- [SET PROBLEM A]
Turn the rows, from the very first line down to the line containing "Action: 75,168", into a JSON list of strings with one string per line, leaving out blank lines.

- [DOCUMENT PASSAGE]
Saturday, October 6, 2007

No More Butt Cleavage

Although it was first written way back in 2003, this article was republished, I believe, because it is still oh-so-relevant! I have very little in common with this writer, however I feel her pain as I have felt too many times in recent years!!

In Hello, Moon,
describes the 'crack epidemic' that has swept our country in recent years:

"Sitting in a booth with a friend at an excruciatingly hip restaurant in downtown Manhattan a few weeks ago, I glanced up to see a fleshy forest of crevices and multiple folds of skin and G-strings that three women in their late 20s were displaying for the world. It was then that I knew: This low-rider style has gone too far."

- [DATA FOR THE TASK]
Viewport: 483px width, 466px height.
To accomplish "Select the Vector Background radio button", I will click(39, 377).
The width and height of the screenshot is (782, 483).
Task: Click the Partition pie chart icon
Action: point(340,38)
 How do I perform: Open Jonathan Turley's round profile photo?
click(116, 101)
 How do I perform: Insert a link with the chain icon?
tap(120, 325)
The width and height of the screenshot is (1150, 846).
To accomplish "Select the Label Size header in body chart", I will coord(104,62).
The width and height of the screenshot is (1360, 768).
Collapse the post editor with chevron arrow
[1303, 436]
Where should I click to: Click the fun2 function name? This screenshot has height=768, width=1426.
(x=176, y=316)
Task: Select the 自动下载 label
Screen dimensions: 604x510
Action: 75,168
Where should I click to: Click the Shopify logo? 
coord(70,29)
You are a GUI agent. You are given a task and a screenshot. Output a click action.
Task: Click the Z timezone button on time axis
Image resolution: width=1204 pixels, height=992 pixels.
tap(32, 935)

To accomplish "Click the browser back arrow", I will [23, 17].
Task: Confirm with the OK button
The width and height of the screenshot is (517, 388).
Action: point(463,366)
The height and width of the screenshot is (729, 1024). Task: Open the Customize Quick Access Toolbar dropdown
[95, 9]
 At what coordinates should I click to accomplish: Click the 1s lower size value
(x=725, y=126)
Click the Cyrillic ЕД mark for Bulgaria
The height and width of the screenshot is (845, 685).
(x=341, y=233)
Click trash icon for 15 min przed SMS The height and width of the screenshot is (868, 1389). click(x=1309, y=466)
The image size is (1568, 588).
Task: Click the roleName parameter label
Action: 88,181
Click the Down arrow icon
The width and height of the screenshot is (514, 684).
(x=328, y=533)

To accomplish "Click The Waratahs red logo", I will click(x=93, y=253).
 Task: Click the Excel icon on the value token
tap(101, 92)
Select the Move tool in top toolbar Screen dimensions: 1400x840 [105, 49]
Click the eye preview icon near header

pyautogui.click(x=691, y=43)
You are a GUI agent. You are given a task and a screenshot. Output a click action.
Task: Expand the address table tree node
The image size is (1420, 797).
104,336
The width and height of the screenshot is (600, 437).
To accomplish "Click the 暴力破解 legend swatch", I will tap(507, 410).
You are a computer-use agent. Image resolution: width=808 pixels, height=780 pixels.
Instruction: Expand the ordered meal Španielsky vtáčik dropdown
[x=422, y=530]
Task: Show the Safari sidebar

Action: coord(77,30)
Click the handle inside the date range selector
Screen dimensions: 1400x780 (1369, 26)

- [SET PROBLEM B]
Reproduce the blog post on low-rider fashion word for word, everything from "Although it was" down to "in recent years!!".

- [EXERCISE RESPONSE A]
[
  "Viewport: 483px width, 466px height.",
  "To accomplish \"Select the Vector Background radio button\", I will click(39, 377).",
  "The width and height of the screenshot is (782, 483).",
  "Task: Click the Partition pie chart icon",
  "Action: point(340,38)",
  " How do I perform: Open Jonathan Turley's round profile photo?",
  "click(116, 101)",
  " How do I perform: Insert a link with the chain icon?",
  "tap(120, 325)",
  "The width and height of the screenshot is (1150, 846).",
  "To accomplish \"Select the Label Size header in body chart\", I will coord(104,62).",
  "The width and height of the screenshot is (1360, 768).",
  "Collapse the post editor with chevron arrow",
  "[1303, 436]",
  "Where should I click to: Click the fun2 function name? This screenshot has height=768, width=1426.",
  "(x=176, y=316)",
  "Task: Select the 自动下载 label",
  "Screen dimensions: 604x510",
  "Action: 75,168"
]

- [EXERCISE RESPONSE B]
Although it was first written way back in 2003, this article was republished, I believe, because it is still oh-so-relevant! I have very little in common with this writer, however I feel her pain as I have felt too many times in recent years!!